_Instructions to follow_
Count the lines in the data below that contain the string "agent", with case mattering, and give only that number.

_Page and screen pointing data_
----------
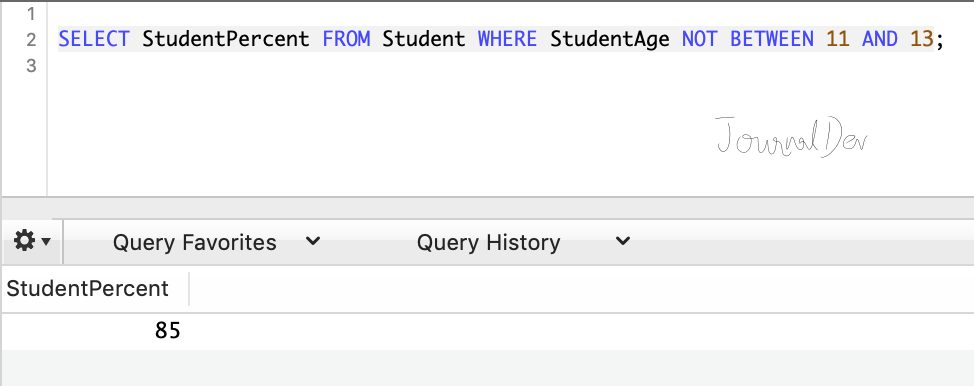The height and width of the screenshot is (386, 974).
Task: Select the StudentPercent column header
Action: (x=88, y=288)
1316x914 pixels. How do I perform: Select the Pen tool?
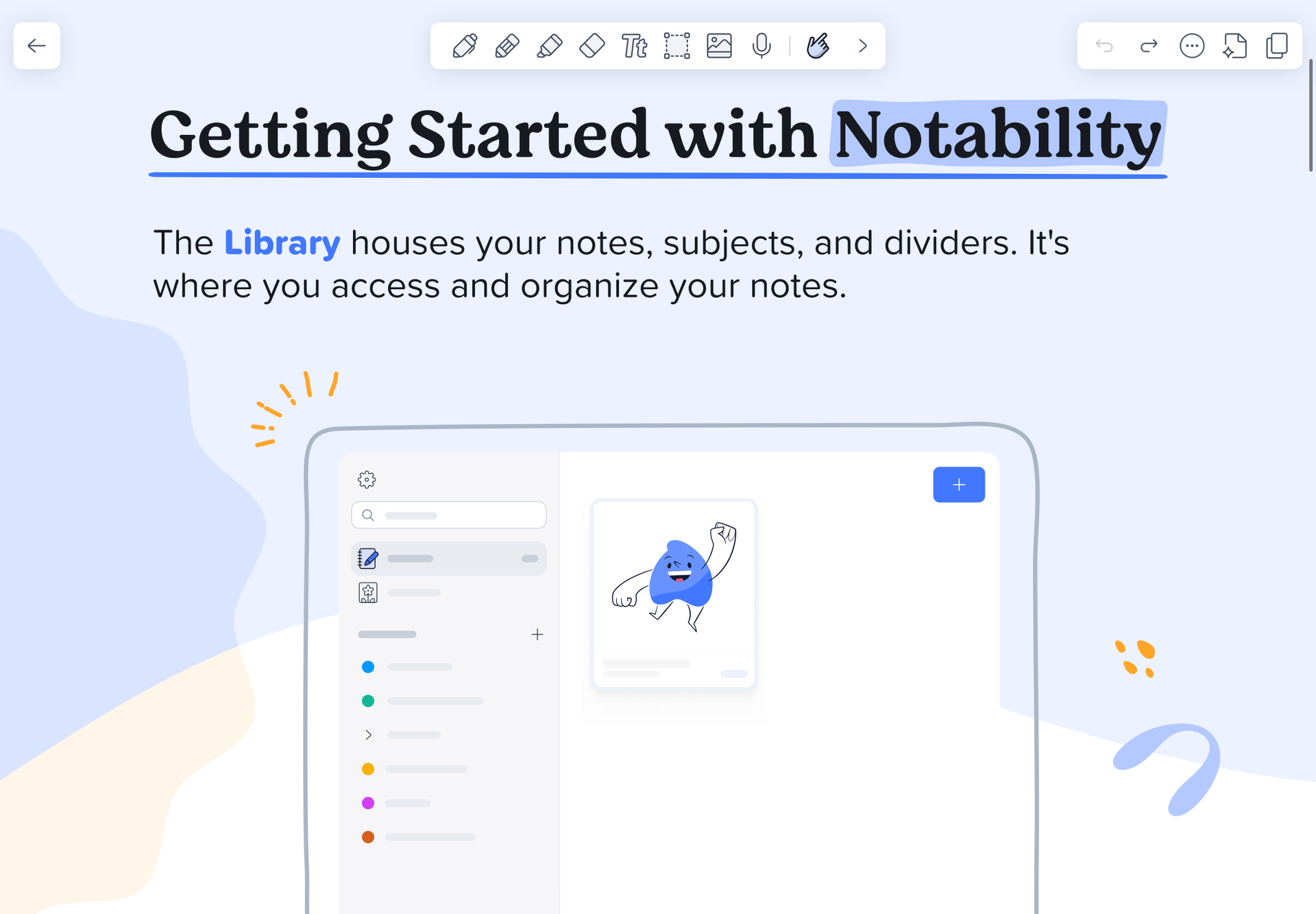coord(465,46)
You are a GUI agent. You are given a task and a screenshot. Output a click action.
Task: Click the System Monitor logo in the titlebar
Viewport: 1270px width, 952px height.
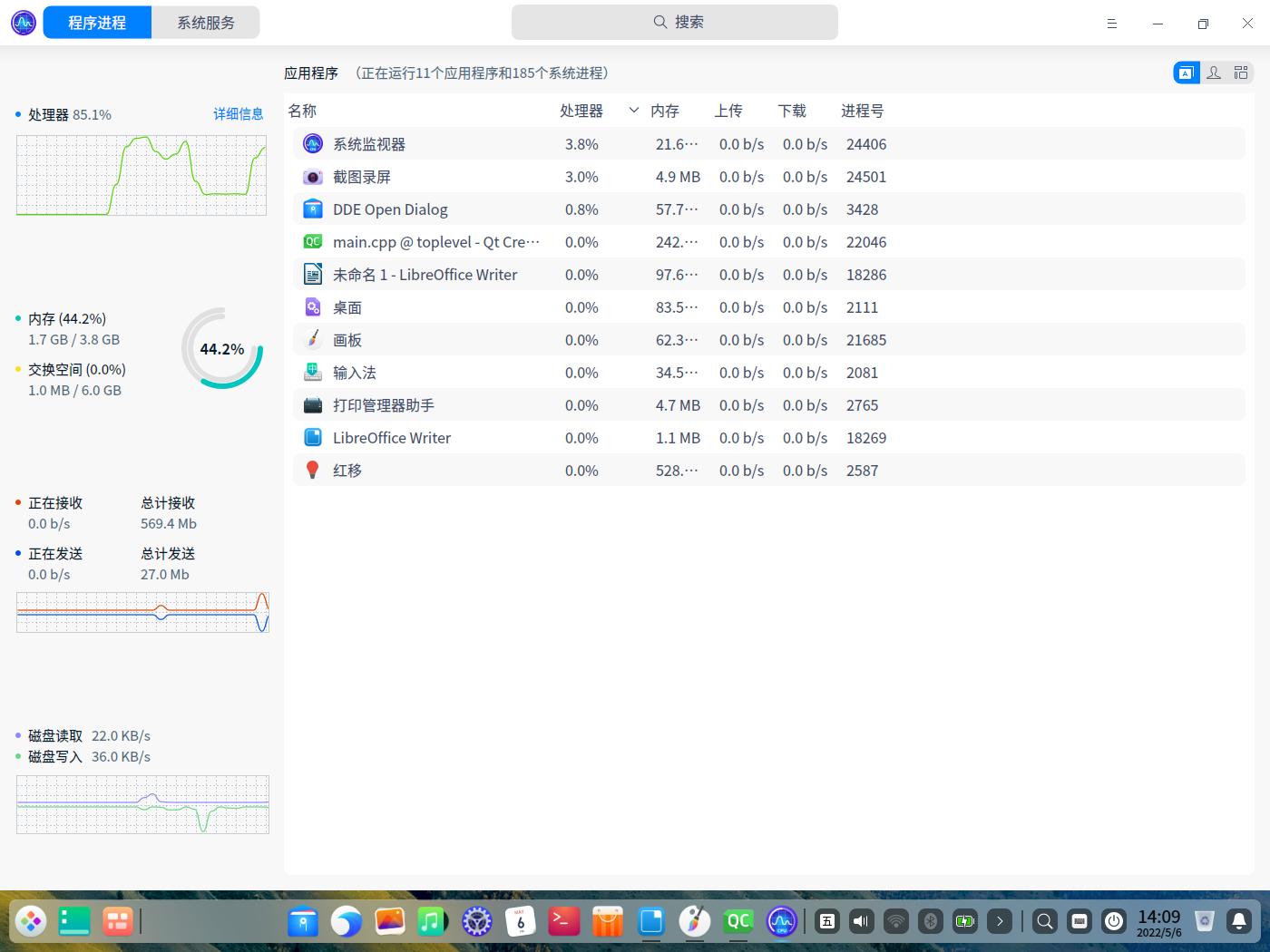click(22, 22)
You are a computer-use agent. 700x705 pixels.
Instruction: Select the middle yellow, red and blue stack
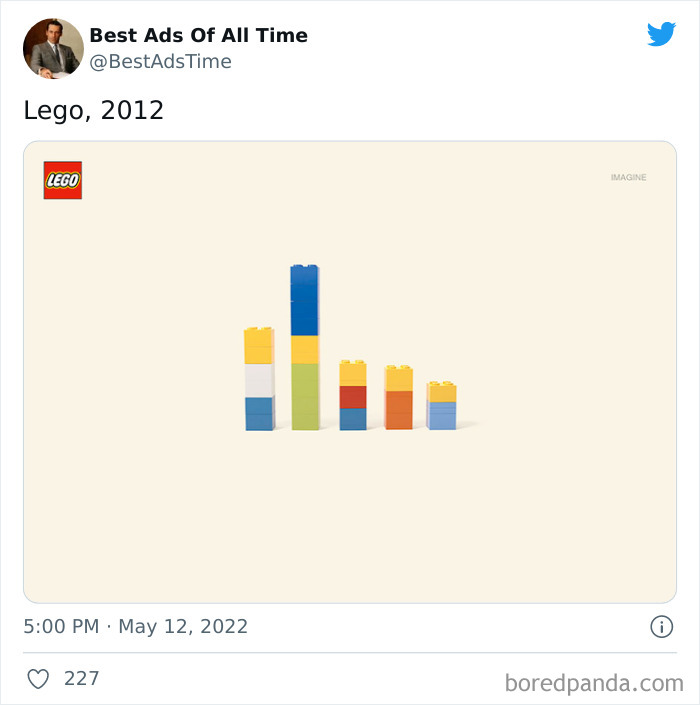(352, 396)
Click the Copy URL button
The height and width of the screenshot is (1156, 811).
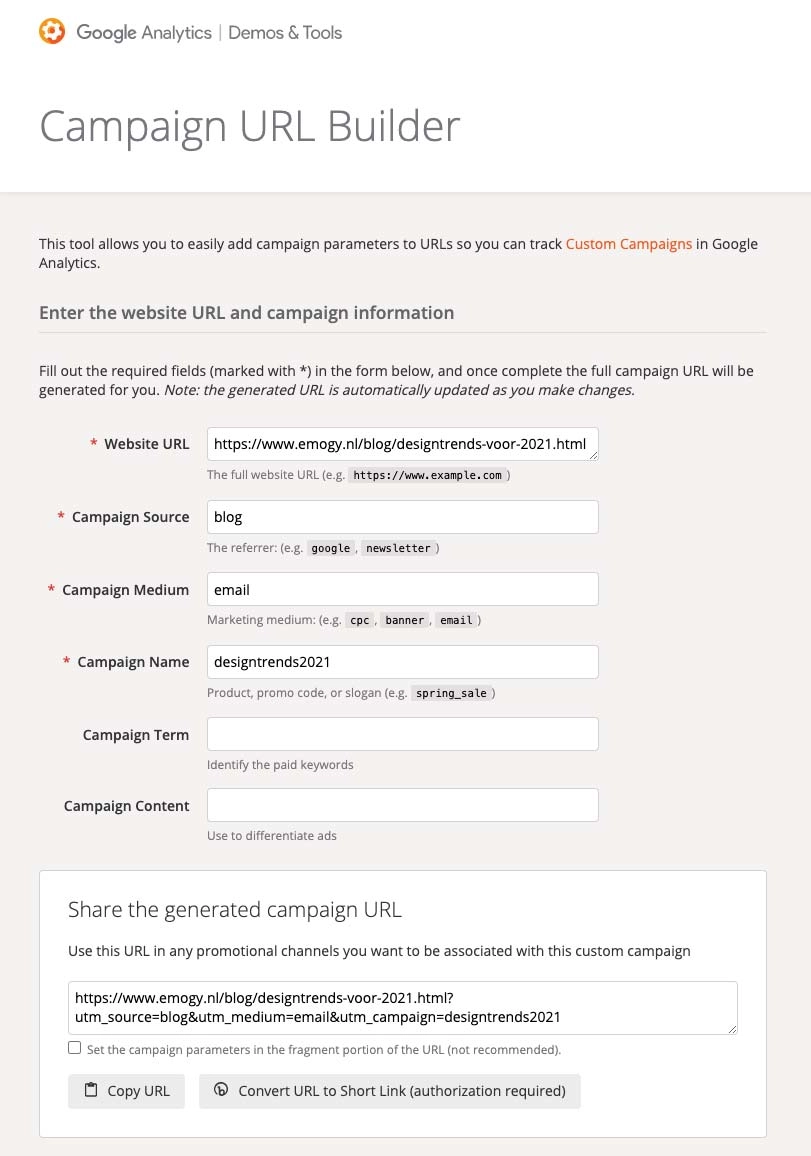coord(126,1091)
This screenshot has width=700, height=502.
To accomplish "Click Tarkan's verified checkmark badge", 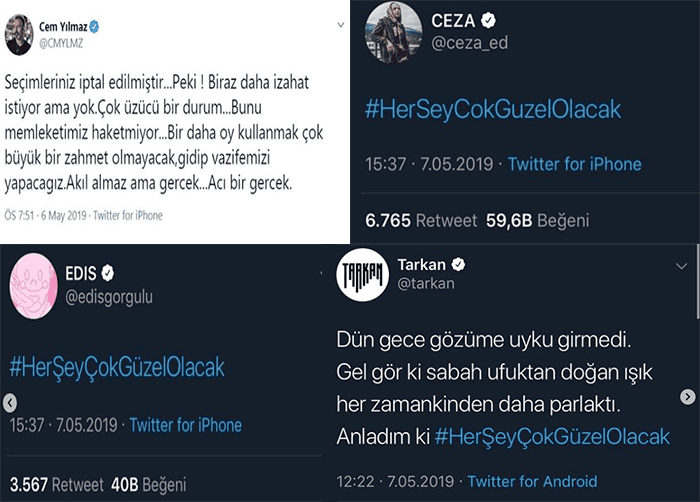I will point(458,264).
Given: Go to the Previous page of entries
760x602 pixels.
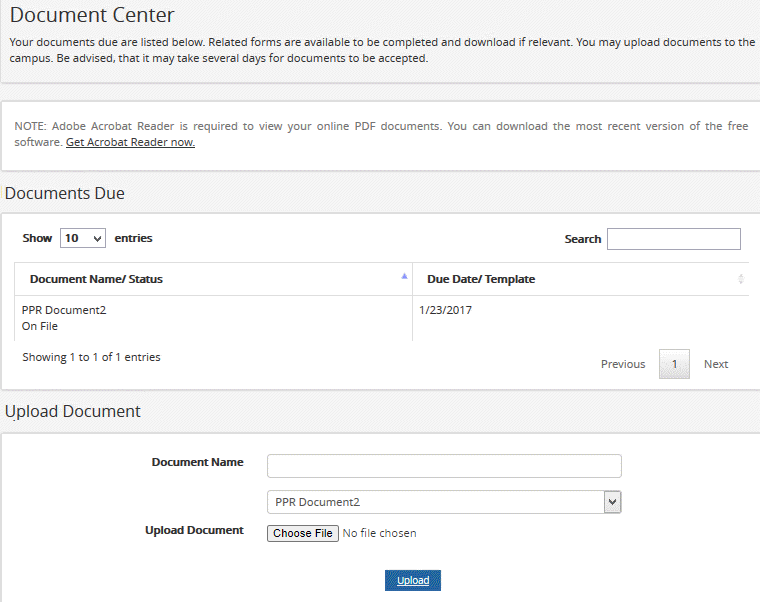Looking at the screenshot, I should click(x=623, y=364).
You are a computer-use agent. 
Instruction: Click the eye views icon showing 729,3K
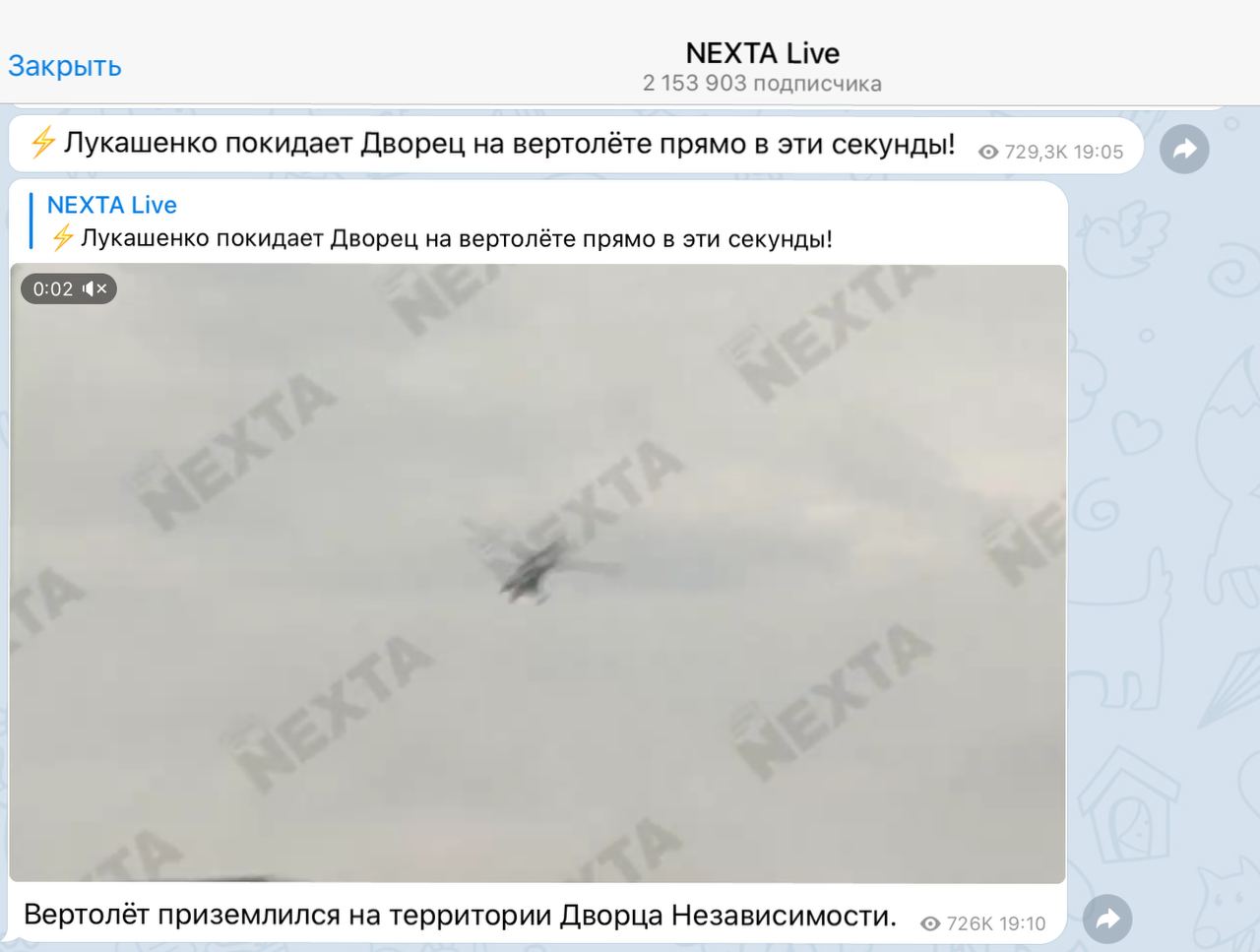[x=988, y=152]
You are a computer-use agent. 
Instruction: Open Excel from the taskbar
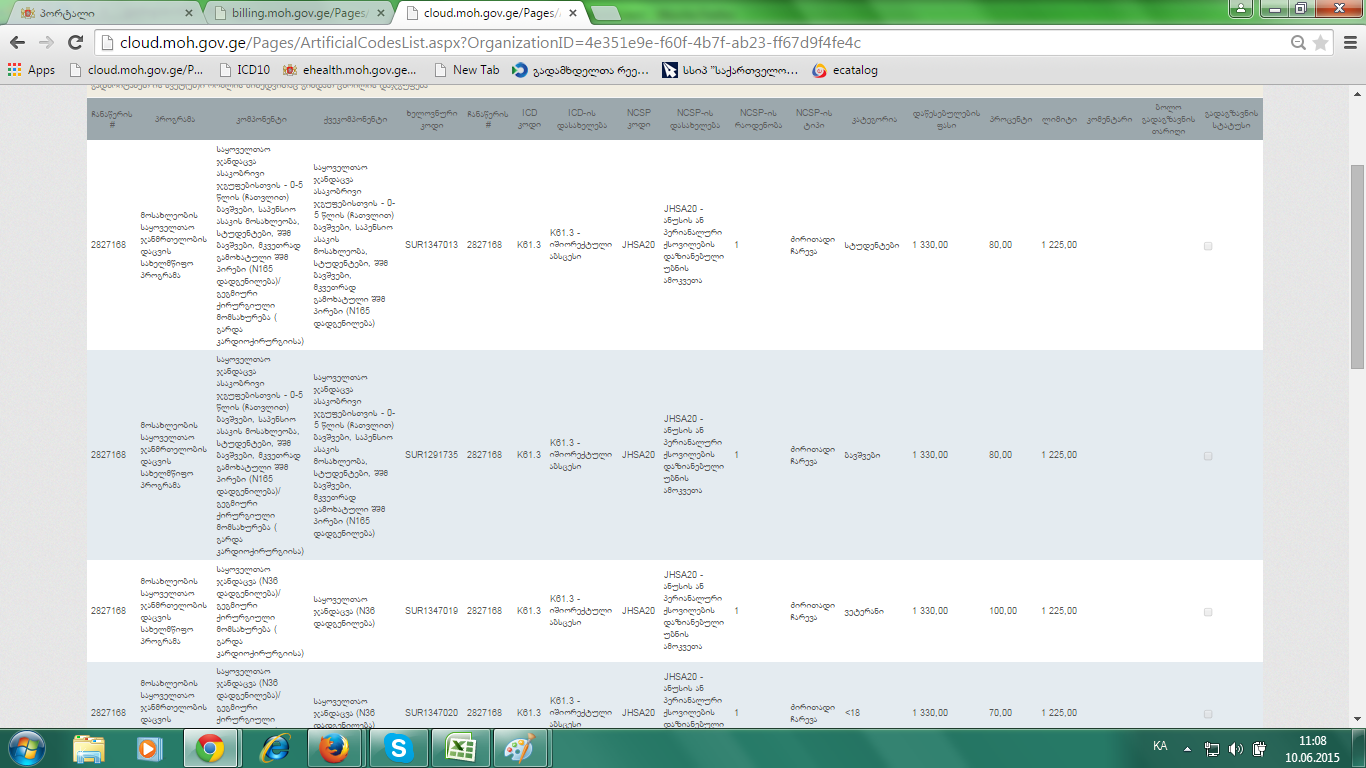[x=460, y=748]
----------
_Solution for this problem_
4